Самое близкое, где я бывал, — это в Берлине, куда ездил в 1968 году благодаря одной кинокомпании. Я написал сценарий небольшой картины — черно-белой, с мрачным и туманным сюжетом, которая именно поэтому была представлена Англией на Берлинский кинофестиваль (что было единственным моментом ее славы, так как во всех других местах она шла при пустых залах). Это было в то безоблачное время, когда Софи жила со мной, и я разорился на второй авиабилет, чтобы взять ее с собой.

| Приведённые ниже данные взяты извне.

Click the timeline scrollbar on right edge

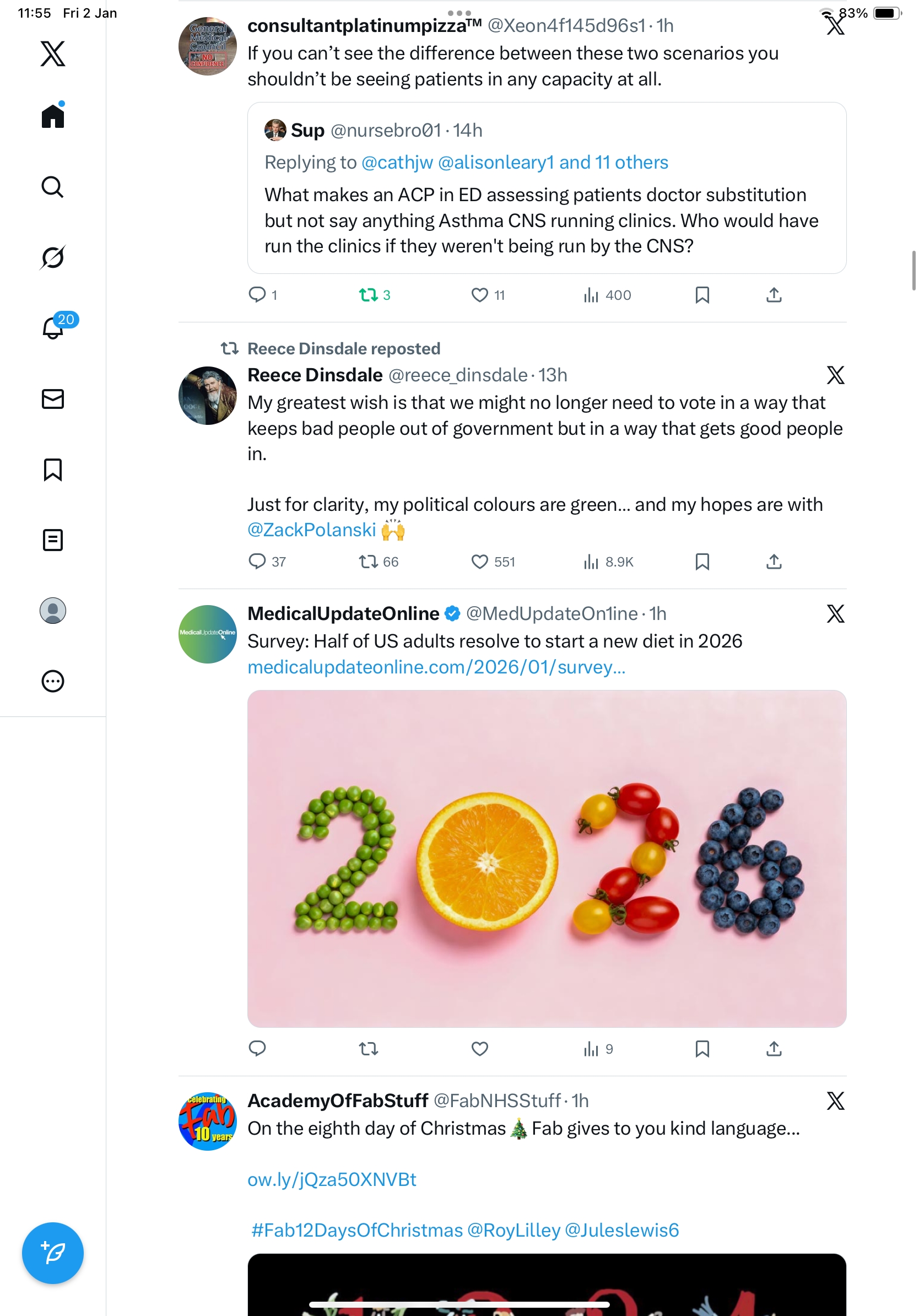click(913, 271)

К тому времени подразделения хонеккеровской армии уже успели натянуть свежую колючую проволоку вдоль Стены. Мы все нанесли ритуальный визит новым тщательно возведенным укреплениям и молча постояли перед увядшими венками, обозначавшими места гибели первых перебежчиков. Помню, Софи плакала, а фотокорреспонденты нас снимали. Впрочем, переживания наши были отчасти показными: мы оказались здесь проездом, не собирались задерживаться, могли приезжать и уезжать по своему усмотрению, и Стена была для нас просто зрелищем. Попавший тогда в Берлин человек ощущал себя на переднем крае, на острие событий, в атмосфере некоего берлинского упадка — но не того, прежнего, о котором писал Айшервуд[15], а другого, более уязвимого и напряженного, причем это напряжение имело налет импортного шарма; создавалось впечатление, что вместе с продуктами и товарами союзники перебрасывали сюда по воздушному мосту высоковольтную, перезаряженную энергию.

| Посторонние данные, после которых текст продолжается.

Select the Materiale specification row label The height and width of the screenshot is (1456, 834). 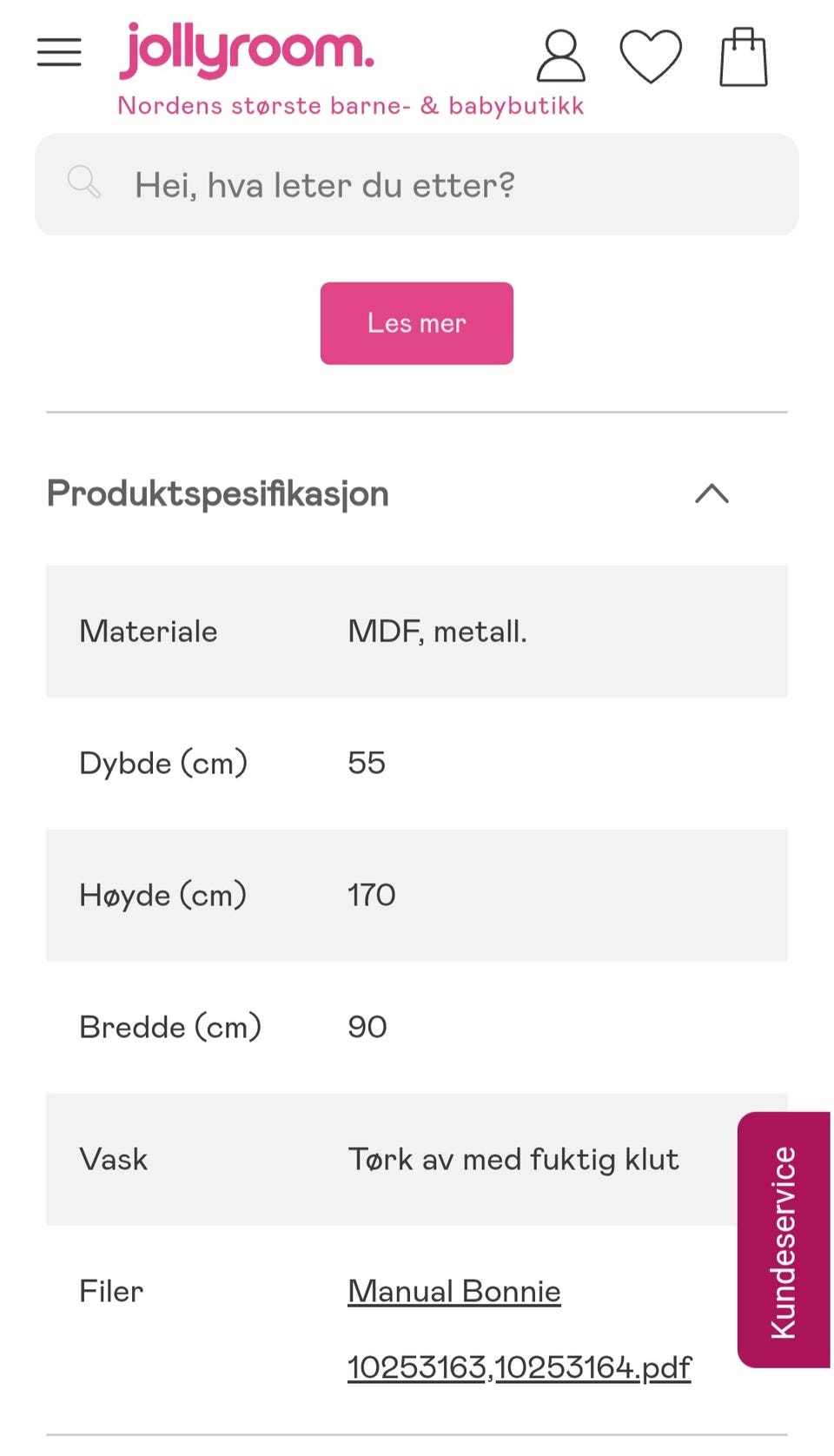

В этот первый визит меня познакомили с обаятельным пройдохой — герром Отто Грубелем. Сразу после войны он сколотил состояние торговлей углем на черном рынке, а потом внушил себе, что его судьба — быть кинопродюсером. Немецкие фильмы того времени годились разве что для демонстрации халтуры — мутные сюжеты, посредственная режиссура, низкий уровень актерской игры. Грубель пригласил меня в Грюневальд, где в его доме, обставленном с показной роскошью, поселились все новоиспеченные богачи, и предложил внести кое-какие поправки в проспект сценария, купленный им во время фестиваля. Так началась моя кинематографическая карьера сценариста от случая к случаю, которого долгие годы использовали многие «грубели» — все, как на подбор, мастера нарушать обещания.